* [WHAT YOU NEED TO DO]
Take the listing below and print exactly the lines starting at the line containing "The height and width of the screenshot is (783, 1568)." and ending at the line containing "Task: Select the Measure A URL radio button", both ends included, and no others.

* [EXERCISE MATERIAL]

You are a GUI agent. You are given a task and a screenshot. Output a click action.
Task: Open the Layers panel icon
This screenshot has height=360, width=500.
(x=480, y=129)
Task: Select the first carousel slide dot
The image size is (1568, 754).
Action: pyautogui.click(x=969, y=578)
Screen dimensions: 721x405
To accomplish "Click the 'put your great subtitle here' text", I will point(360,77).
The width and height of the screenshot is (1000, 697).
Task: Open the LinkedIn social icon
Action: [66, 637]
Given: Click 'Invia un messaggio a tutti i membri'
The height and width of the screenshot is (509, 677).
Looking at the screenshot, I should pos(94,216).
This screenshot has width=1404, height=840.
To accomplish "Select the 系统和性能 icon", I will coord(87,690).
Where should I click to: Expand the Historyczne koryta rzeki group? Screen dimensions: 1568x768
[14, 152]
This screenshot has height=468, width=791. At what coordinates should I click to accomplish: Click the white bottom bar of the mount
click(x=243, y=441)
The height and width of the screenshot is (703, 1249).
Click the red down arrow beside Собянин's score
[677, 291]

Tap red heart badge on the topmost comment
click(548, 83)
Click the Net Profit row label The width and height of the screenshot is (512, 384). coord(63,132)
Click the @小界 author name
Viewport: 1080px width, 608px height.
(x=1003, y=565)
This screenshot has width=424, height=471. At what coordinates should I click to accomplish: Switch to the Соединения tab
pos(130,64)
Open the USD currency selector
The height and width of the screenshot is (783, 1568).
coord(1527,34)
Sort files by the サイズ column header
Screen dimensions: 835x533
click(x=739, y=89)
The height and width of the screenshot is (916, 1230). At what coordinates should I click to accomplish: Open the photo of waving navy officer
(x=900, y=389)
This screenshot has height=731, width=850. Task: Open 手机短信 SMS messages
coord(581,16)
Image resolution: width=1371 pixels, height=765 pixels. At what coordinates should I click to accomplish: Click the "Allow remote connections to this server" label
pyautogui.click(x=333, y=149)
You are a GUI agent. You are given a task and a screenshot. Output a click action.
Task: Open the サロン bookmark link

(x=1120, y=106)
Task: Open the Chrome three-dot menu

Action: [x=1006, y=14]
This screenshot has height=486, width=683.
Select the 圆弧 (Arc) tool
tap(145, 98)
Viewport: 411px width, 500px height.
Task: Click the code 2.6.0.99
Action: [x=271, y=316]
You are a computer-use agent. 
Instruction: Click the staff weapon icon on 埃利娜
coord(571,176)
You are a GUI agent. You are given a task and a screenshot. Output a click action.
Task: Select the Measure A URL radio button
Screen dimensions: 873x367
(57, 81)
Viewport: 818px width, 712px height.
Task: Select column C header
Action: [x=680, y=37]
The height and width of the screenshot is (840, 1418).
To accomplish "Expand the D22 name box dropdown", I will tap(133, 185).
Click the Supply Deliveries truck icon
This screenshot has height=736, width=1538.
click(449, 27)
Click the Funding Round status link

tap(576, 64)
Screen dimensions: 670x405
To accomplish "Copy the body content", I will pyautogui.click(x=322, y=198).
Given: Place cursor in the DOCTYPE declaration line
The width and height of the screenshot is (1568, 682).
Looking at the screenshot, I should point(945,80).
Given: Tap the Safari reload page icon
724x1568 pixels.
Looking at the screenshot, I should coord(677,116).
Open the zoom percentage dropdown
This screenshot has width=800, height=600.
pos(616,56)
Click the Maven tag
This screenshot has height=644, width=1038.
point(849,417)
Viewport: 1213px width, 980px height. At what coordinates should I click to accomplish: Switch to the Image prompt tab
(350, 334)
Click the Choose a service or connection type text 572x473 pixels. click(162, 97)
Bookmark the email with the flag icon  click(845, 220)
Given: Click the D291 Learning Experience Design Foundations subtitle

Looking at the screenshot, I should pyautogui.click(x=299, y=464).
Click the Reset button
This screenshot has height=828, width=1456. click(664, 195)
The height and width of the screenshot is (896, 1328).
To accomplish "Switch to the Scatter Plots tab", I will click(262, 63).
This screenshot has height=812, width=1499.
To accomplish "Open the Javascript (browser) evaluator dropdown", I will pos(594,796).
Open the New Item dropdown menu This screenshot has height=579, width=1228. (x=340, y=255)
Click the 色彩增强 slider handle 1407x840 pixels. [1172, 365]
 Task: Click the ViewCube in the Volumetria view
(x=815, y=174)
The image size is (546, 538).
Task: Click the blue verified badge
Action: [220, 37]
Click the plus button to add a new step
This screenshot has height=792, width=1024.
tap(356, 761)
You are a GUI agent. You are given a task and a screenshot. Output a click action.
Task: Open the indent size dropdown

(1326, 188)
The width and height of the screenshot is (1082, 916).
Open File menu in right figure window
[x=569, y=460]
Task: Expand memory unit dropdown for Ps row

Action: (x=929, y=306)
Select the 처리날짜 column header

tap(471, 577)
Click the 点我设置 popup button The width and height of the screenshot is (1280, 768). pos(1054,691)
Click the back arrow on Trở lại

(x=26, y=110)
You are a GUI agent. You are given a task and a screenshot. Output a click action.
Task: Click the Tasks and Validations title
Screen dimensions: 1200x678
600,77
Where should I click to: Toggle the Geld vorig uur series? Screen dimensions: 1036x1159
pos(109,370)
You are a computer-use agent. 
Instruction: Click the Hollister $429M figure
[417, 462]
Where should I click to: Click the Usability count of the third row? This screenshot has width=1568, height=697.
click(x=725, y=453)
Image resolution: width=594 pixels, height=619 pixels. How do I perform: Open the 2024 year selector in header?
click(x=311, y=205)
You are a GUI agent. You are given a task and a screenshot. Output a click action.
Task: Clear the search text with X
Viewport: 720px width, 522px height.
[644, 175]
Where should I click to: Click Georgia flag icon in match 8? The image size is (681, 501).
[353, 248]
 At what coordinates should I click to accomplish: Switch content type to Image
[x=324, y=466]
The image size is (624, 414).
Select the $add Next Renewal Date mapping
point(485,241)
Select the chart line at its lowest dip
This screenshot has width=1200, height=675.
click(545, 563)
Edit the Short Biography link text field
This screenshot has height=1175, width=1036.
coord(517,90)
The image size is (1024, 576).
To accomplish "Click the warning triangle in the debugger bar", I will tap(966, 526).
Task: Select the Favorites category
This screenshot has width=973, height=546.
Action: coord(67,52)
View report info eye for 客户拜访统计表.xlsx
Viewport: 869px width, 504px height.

* [TASK ANSWER]
The height and width of the screenshot is (783, 1568).
coord(1527,34)
Sort files by the サイズ column header
Screen dimensions: 835x533
click(x=739, y=89)
The height and width of the screenshot is (916, 1230). At what coordinates should I click to accomplish: Open the photo of waving navy officer
(x=900, y=389)
This screenshot has height=731, width=850. Task: Open 手机短信 SMS messages
coord(581,16)
Image resolution: width=1371 pixels, height=765 pixels. At what coordinates should I click to accomplish: Click the "Allow remote connections to this server" label
pyautogui.click(x=333, y=149)
You are a GUI agent. You are given a task and a screenshot. Output a click action.
Task: Open the サロン bookmark link

(x=1120, y=106)
Task: Open the Chrome three-dot menu

Action: [x=1006, y=14]
This screenshot has height=486, width=683.
Select the 圆弧 (Arc) tool
tap(145, 98)
Viewport: 411px width, 500px height.
Task: Click the code 2.6.0.99
Action: [x=271, y=316]
You are a computer-use agent. 
Instruction: Click the staff weapon icon on 埃利娜
coord(571,176)
You are a GUI agent. You are given a task and a screenshot. Output a click action.
Task: Select the Measure A URL radio button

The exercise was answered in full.